TASK: Could you copy out the data from its first line, stopping after the line that contains "info@orangere.com (596, 407)", with the request line included and every coordinate in the answers offset by adding 116 to each number?

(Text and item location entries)
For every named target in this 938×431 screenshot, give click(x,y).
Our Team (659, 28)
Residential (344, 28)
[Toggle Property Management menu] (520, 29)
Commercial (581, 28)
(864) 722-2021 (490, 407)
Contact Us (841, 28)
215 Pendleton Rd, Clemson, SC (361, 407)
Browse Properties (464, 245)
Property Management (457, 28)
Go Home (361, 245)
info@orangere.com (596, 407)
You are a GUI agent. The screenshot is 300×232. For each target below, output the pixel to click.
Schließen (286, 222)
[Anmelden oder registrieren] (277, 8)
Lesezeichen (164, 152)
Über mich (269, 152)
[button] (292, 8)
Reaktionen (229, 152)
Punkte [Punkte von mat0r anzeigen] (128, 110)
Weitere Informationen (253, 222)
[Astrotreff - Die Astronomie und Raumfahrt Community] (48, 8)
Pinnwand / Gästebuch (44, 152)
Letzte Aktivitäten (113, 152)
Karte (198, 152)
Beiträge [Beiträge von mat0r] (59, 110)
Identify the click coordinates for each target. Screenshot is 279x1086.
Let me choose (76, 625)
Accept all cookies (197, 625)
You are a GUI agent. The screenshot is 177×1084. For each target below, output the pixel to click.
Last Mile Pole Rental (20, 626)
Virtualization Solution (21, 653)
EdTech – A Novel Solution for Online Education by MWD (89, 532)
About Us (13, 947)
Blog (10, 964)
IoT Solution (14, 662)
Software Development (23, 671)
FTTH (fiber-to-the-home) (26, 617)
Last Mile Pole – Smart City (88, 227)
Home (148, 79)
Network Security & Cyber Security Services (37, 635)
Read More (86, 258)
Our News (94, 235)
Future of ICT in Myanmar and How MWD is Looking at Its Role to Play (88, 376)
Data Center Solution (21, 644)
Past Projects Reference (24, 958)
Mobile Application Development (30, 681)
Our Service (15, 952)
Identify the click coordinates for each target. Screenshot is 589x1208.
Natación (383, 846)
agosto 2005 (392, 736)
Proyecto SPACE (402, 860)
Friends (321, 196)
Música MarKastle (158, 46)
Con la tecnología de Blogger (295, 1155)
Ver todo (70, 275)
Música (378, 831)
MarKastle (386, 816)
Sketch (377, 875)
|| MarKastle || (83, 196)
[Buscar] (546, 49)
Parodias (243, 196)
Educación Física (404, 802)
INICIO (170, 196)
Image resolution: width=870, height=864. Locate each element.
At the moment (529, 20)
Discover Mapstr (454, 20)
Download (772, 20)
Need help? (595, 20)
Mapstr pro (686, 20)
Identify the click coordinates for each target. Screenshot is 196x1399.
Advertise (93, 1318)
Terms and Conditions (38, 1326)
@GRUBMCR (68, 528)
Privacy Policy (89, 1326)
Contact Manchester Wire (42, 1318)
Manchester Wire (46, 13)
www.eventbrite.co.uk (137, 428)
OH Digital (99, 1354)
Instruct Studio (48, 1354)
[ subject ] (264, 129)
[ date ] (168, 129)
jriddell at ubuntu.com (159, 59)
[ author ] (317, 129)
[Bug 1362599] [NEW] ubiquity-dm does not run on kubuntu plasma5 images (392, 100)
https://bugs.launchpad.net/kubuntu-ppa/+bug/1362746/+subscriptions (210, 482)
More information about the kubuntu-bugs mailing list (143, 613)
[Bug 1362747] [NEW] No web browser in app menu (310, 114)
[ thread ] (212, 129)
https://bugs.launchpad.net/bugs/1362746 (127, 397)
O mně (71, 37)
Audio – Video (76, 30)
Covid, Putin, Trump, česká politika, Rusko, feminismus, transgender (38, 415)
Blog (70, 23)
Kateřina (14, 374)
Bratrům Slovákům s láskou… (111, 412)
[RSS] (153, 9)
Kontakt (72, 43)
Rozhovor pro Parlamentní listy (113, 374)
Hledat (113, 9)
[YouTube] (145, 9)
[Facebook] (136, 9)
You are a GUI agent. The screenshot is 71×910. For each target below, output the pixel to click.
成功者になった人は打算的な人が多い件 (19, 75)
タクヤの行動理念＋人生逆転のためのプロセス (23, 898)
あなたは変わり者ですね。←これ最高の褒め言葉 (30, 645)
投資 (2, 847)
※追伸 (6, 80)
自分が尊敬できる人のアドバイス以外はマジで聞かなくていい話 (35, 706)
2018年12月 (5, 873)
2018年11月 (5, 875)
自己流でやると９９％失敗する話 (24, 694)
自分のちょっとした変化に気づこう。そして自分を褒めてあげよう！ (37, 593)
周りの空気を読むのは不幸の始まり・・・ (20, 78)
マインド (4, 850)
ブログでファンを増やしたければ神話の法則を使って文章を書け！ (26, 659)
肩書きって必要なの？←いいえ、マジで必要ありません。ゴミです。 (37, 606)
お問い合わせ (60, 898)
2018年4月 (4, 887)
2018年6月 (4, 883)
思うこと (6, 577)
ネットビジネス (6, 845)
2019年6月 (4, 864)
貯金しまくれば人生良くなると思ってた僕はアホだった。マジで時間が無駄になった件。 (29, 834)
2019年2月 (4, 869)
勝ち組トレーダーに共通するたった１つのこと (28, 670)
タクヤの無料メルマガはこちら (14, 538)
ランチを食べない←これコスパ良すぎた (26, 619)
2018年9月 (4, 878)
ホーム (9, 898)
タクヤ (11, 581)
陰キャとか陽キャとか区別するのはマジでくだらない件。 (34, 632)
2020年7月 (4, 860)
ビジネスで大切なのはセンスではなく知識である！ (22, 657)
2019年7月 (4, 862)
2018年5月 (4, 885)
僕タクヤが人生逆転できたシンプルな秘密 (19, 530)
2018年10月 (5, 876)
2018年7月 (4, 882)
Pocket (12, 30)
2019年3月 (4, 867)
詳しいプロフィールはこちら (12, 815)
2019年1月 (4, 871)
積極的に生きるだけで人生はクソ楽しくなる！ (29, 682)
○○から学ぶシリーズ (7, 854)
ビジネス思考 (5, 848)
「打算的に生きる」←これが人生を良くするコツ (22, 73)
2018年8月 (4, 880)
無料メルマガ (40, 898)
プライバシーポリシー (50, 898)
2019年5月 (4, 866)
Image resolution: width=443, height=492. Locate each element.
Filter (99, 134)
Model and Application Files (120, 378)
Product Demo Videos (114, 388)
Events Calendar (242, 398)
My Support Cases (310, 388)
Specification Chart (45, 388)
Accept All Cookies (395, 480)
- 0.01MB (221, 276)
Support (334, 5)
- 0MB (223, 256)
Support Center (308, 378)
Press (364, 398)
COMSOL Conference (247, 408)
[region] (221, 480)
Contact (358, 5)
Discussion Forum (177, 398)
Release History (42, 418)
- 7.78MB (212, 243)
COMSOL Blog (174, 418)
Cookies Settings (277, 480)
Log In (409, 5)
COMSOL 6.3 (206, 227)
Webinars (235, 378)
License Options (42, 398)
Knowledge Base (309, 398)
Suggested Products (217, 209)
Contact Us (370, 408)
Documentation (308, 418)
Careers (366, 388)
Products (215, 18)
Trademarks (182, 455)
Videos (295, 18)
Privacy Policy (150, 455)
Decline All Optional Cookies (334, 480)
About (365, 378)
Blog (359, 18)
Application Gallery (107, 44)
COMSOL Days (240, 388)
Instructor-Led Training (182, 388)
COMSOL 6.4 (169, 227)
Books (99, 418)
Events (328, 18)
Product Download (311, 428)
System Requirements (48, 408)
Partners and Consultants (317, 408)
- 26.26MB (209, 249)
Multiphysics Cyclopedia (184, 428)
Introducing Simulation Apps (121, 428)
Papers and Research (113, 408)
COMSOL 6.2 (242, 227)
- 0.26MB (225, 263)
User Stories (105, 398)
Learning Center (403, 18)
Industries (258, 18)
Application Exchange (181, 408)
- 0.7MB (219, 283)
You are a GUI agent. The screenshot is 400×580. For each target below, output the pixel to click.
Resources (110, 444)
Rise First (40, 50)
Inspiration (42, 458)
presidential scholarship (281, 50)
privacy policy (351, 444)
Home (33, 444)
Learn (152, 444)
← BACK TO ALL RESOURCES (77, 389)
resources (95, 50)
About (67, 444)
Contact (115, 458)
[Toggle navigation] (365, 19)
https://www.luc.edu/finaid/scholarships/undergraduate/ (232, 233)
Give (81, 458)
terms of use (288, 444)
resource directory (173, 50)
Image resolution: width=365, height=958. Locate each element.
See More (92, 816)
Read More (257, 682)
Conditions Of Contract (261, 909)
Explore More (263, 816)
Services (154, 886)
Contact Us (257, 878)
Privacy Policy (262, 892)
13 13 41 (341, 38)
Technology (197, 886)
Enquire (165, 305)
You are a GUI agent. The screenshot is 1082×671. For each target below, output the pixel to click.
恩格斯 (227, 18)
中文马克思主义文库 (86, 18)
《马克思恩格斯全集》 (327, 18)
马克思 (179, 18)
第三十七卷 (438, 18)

EXPECTED ANSWER:
For every named target in this 938×431 screenshot, give click(x,y).
Our Team (775, 144)
Residential (460, 144)
[Toggle Property Management menu] (636, 145)
Commercial (697, 144)
(864) 722-2021 (606, 523)
Contact Us (957, 144)
215 Pendleton Rd, Clemson, SC (477, 523)
Browse Properties (580, 361)
Property Management (573, 144)
Go Home (477, 361)
info@orangere.com (712, 523)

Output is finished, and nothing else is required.